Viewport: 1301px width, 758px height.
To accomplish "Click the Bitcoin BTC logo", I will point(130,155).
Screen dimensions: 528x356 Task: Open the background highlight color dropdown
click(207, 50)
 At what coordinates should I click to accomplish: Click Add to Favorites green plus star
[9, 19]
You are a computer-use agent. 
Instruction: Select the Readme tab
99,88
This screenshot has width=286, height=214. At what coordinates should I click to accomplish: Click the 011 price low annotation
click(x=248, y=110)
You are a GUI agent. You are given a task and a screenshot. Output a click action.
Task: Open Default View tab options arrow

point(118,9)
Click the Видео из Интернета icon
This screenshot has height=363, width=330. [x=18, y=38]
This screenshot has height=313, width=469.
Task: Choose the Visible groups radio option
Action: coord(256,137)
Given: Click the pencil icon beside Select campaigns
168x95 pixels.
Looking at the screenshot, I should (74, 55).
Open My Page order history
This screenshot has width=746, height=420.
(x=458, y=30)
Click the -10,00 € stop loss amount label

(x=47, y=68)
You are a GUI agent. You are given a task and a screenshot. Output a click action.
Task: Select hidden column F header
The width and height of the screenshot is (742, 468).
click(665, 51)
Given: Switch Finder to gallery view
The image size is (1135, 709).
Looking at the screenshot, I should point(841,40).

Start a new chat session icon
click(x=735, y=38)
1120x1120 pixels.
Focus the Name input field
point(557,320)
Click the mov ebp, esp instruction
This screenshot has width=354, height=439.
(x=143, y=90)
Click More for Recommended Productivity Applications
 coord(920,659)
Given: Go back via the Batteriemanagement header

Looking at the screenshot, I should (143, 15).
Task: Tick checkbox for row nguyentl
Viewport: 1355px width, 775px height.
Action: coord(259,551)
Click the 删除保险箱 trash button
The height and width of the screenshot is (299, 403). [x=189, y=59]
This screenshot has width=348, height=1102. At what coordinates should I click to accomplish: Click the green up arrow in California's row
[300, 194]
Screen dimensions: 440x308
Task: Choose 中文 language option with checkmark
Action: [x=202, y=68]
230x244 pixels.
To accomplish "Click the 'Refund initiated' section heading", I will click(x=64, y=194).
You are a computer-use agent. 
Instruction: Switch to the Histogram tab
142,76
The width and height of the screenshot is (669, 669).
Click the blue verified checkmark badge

---*---

Reproduce all of the records above word for word, keeping every line in its original order.

| Output for this exercise |
Viewport: 1301px width, 758px height.
To accomplish "Click the Bitcoin BTC logo", I will point(130,155).
Screen dimensions: 528x356 Task: Open the background highlight color dropdown
click(207, 50)
 At what coordinates should I click to accomplish: Click Add to Favorites green plus star
[9, 19]
You are a computer-use agent. 
Instruction: Select the Readme tab
99,88
This screenshot has width=286, height=214. At what coordinates should I click to accomplish: Click the 011 price low annotation
click(x=248, y=110)
You are a GUI agent. You are given a task and a screenshot. Output a click action.
Task: Open Default View tab options arrow

point(118,9)
Click the Видео из Интернета icon
This screenshot has height=363, width=330. [x=18, y=38]
This screenshot has height=313, width=469.
Task: Choose the Visible groups radio option
Action: coord(256,137)
Given: Click the pencil icon beside Select campaigns
168x95 pixels.
Looking at the screenshot, I should (74, 55).
Open My Page order history
This screenshot has width=746, height=420.
(x=458, y=30)
Click the -10,00 € stop loss amount label

(x=47, y=68)
You are a GUI agent. You are given a task and a screenshot. Output a click action.
Task: Select hidden column F header
The width and height of the screenshot is (742, 468).
click(665, 51)
Given: Switch Finder to gallery view
The image size is (1135, 709).
Looking at the screenshot, I should point(841,40).

Start a new chat session icon
click(x=735, y=38)
1120x1120 pixels.
Focus the Name input field
point(557,320)
Click the mov ebp, esp instruction
This screenshot has width=354, height=439.
(x=143, y=90)
Click More for Recommended Productivity Applications
 coord(920,659)
Given: Go back via the Batteriemanagement header

Looking at the screenshot, I should (143, 15).
Task: Tick checkbox for row nguyentl
Viewport: 1355px width, 775px height.
Action: coord(259,551)
Click the 删除保险箱 trash button
The height and width of the screenshot is (299, 403). [x=189, y=59]
This screenshot has width=348, height=1102. At what coordinates should I click to accomplish: Click the green up arrow in California's row
[300, 194]
Screen dimensions: 440x308
Task: Choose 中文 language option with checkmark
Action: [x=202, y=68]
230x244 pixels.
To accomplish "Click the 'Refund initiated' section heading", I will click(x=64, y=194).
You are a computer-use agent. 
Instruction: Switch to the Histogram tab
142,76
The width and height of the screenshot is (669, 669).
Click the blue verified checkmark badge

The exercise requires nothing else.